● **Records for the exercise**
=-=-=

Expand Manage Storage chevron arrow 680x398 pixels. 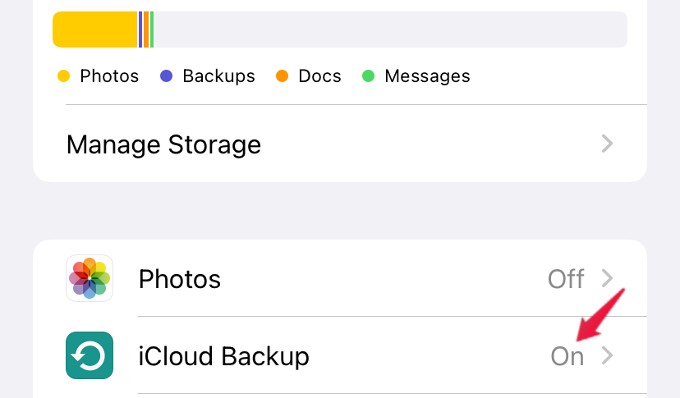pyautogui.click(x=607, y=144)
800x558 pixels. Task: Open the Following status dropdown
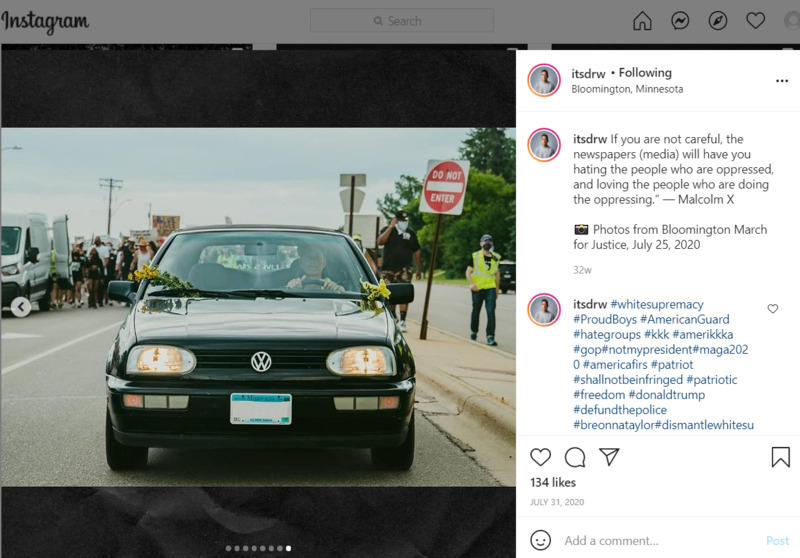coord(645,73)
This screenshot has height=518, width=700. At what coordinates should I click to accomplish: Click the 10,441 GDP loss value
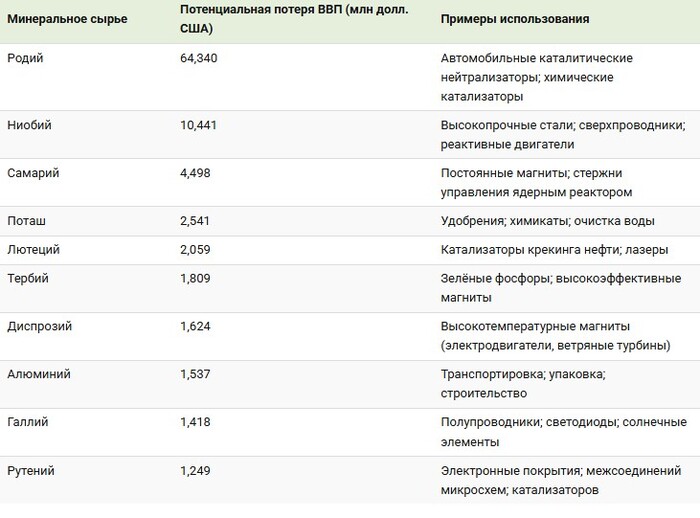click(x=198, y=125)
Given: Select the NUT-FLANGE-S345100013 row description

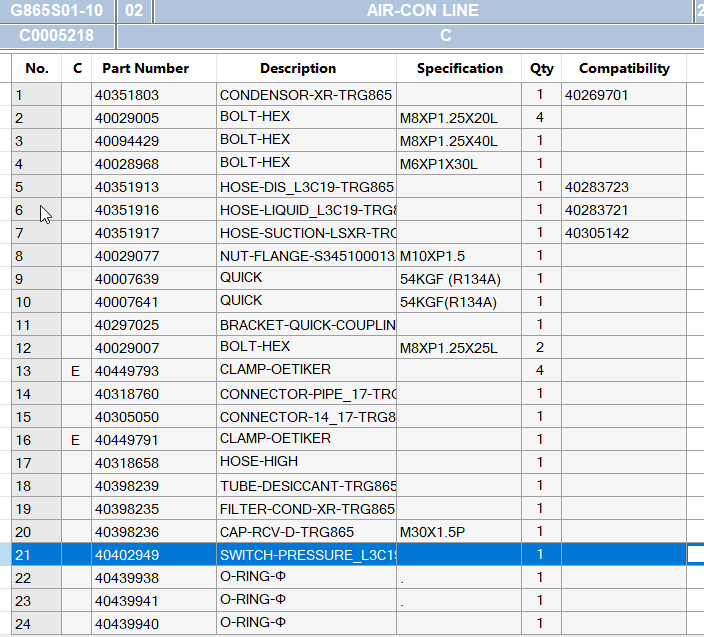Looking at the screenshot, I should [x=306, y=256].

=-=-=

● **What you should do**
Write out the data above word for word, from the line containing "Given: Select the" through the end of the data, including both of those lines. Leave out the pictures.

● **Answer**
Given: Select the NUT-FLANGE-S345100013 row description

Looking at the screenshot, I should [x=306, y=256].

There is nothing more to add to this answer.